A prior pharmacokinetic and pharmacodynamic study found that abelacimab elicited robust suppression of factor XI within an hour of administration, and near maximum inhibition was maintained for up to 30 days. Additionally, a single dose of abelacimab reduced the rate of venous thromboembolism by 80% vs enoxaparin sodium at 10 days in patients who received knee surgery, according to findings from a phase 2 study (EudraCT: 2019-003756-37).2
Abelacimab is currently undergoing further investigation in the phase 2 AZALEA-TIMI 71 trial (NCT04755283), plus the complementary phase 3 ASTER (NCT05171049) and MAGNOLIA (NCT05171075) trials.
Although the AZALEA-TIMI 71 trial is not restrictive to patients with cancer, it is evaluating abelacimab vs open-label rivaroxaban to measure the rate of major or clinically relevant non-major (CRNM) bleeding events in patients at least 55 years of age with atrial fibrillation who are at a moderate or high risk of stroke.3
The trial completed enrollment in December 2021 with 1287 patients at 95 global sites in the United States, Canada, Europe, and Asia.
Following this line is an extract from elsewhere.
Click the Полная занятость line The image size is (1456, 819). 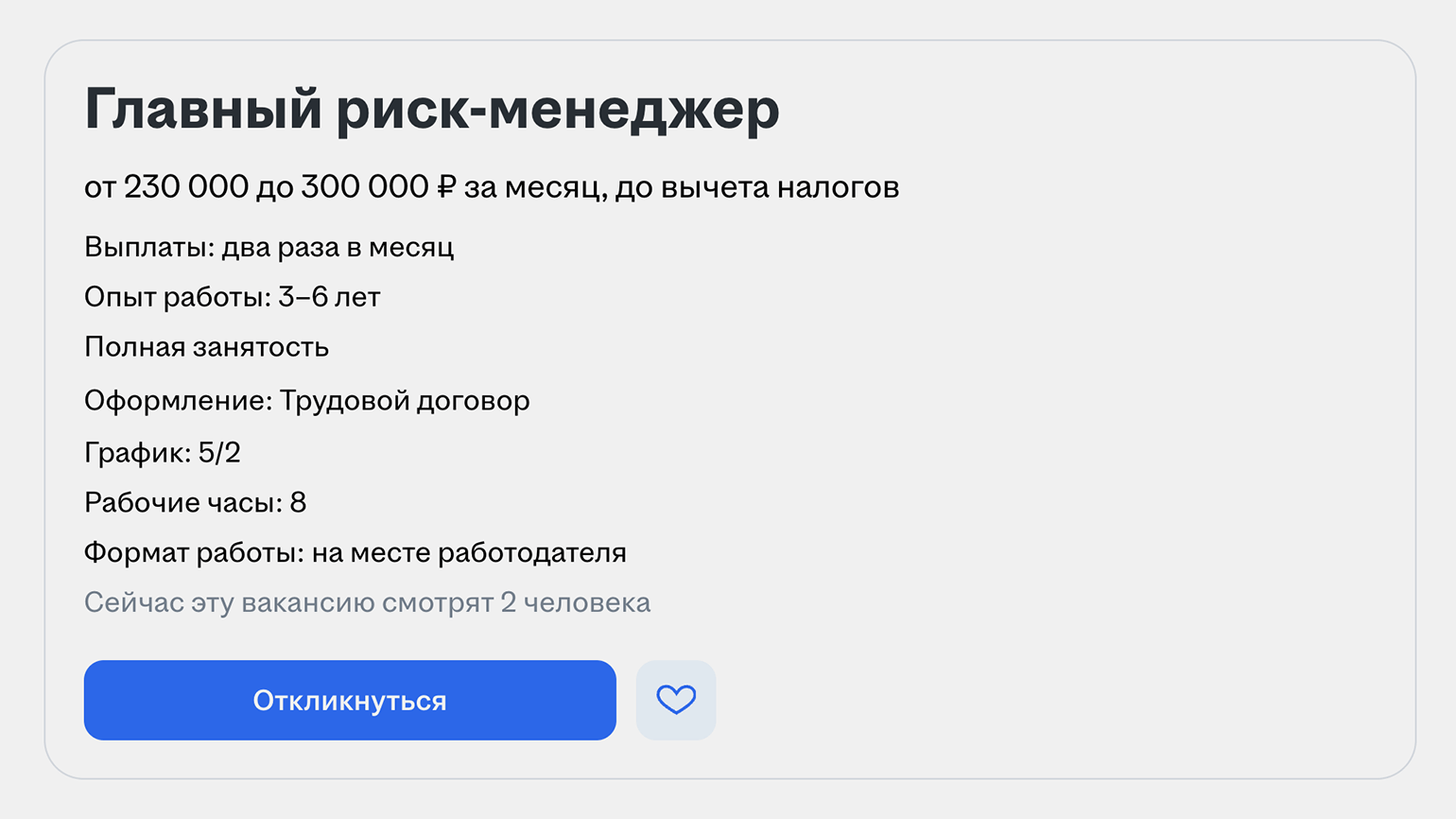(x=206, y=348)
In the 2 experimental treatment groups, patients received subcutaneous middle- or high-dose abelacimab monthly compared with the control group, which was given 20 mg of oral rivaroxaban once per day.
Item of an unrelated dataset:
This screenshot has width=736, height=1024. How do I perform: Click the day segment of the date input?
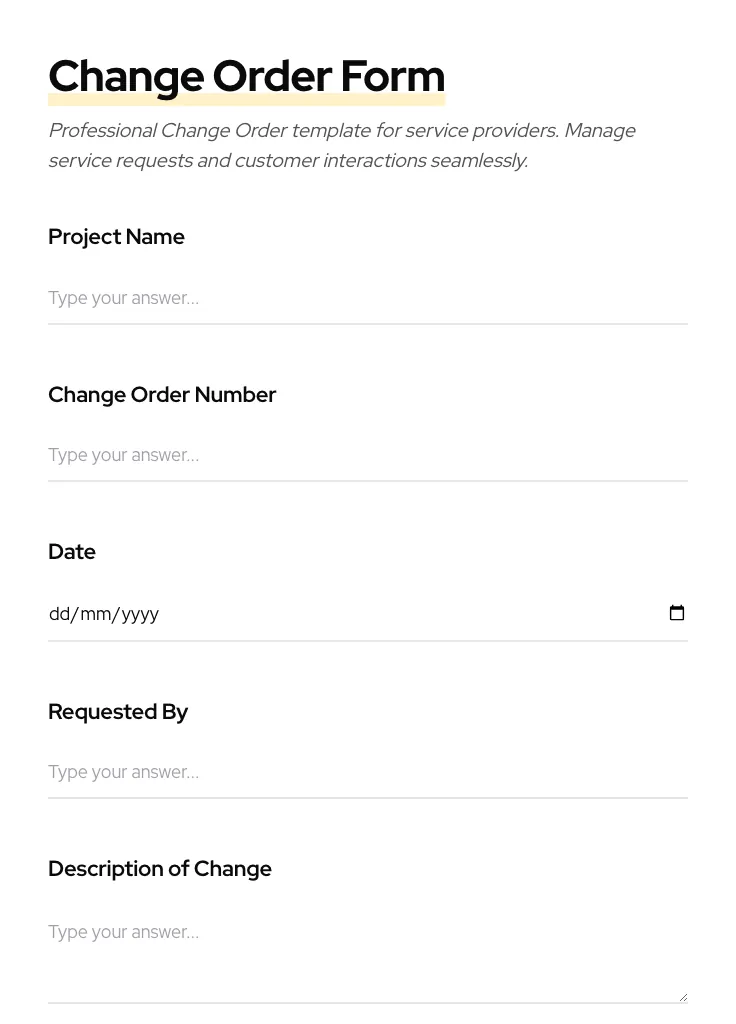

The currently recruiting, multicenter, open-label, blinded end point ASTER trial is enrolling patients with cancer-associated venous thromboembolism.4 Eligible patients must be at least 18 years of age with a confirmed cancer diagnosis other than basal cell carcinoma or squamous cell carcinoma of the skin. Patients are eligible within 72 hours from a qualifying venous thromboembolism if anticoagulation therapy with a therapeutic dose of direct anticoagulants for at least 6 months is indicated.
Enrolled patients in ASTER will be randomized to receive a 150-mg dose of intravenous abelacimab, followed by monthly subcutaneous administration of the same dose, or 10 mg of apixaban twice daily for the first 7 days, then 5 mg of apixaban twice daily for up to 6 months.
The MAGNOLIA trial will specifically enroll patients with unresectable, locally advanced, metastatic, or nonmetastatic gastrointestinal or genitourinary cancer who will not undergo intended curative surgery during the study.5 Patients will be eligible within 72 hours from diagnosis of a qualifying venous thromboembolism if anticoagulation therapy for at least 6 months is indicated. Patients need to have confirmed symptomatic or incidental proximal lower limb acute deep vein thrombosis, and/or a confirmed symptomatic pulmonary embolism, an incidental pulmonary embolism in a segmental, or larger pulmonary artery.
Enrolled patients in MAGNOLIA will be randomized to receive a 150-mg dose of intravenous abelacimab, followed by monthly subcutaneous administration of the same dose, or subcutaneous dalteparin given daily at 200 IU/kg for the first month and 150 IU/kg for up to 6 months.
The primary end point of the ASTER and MAGNOLIA trials is time to first event of centrally adjudicated venous thromboembolism recurrence, consisting of a new proximal deep venous thrombosis, new or fatal pulmonary embolism, including unexplained death for which pulmonary embolism cannot be ruled out. Secondary end points include time to the first event of International Society on Thrombosis and Hemostasis–adjudicated major or CRNM bleeding events, and the net clinical benefit defined as survival without venous thrombosis recurrence, or major or CRNM bleeding events.
“Caring for cancer patients is a delicate and complex process, requiring a fine balance between the risks and benefits of their anticoagulant treatments. Managing thrombosis episodes is of the utmost importance for physicians, patients, and their caregivers, as untreated blood clots or bleeding episodes associated with currently available anticoagulants, can have dire consequences,” Jean Marie Connors, MD, an associate professor of hematology at Harvard Medical School, stated in a press release. “The hemostasis sparing potential of FXI inhibitors, such as abelacimab, may represent an important treatment advance in how we manage patients moving forward.”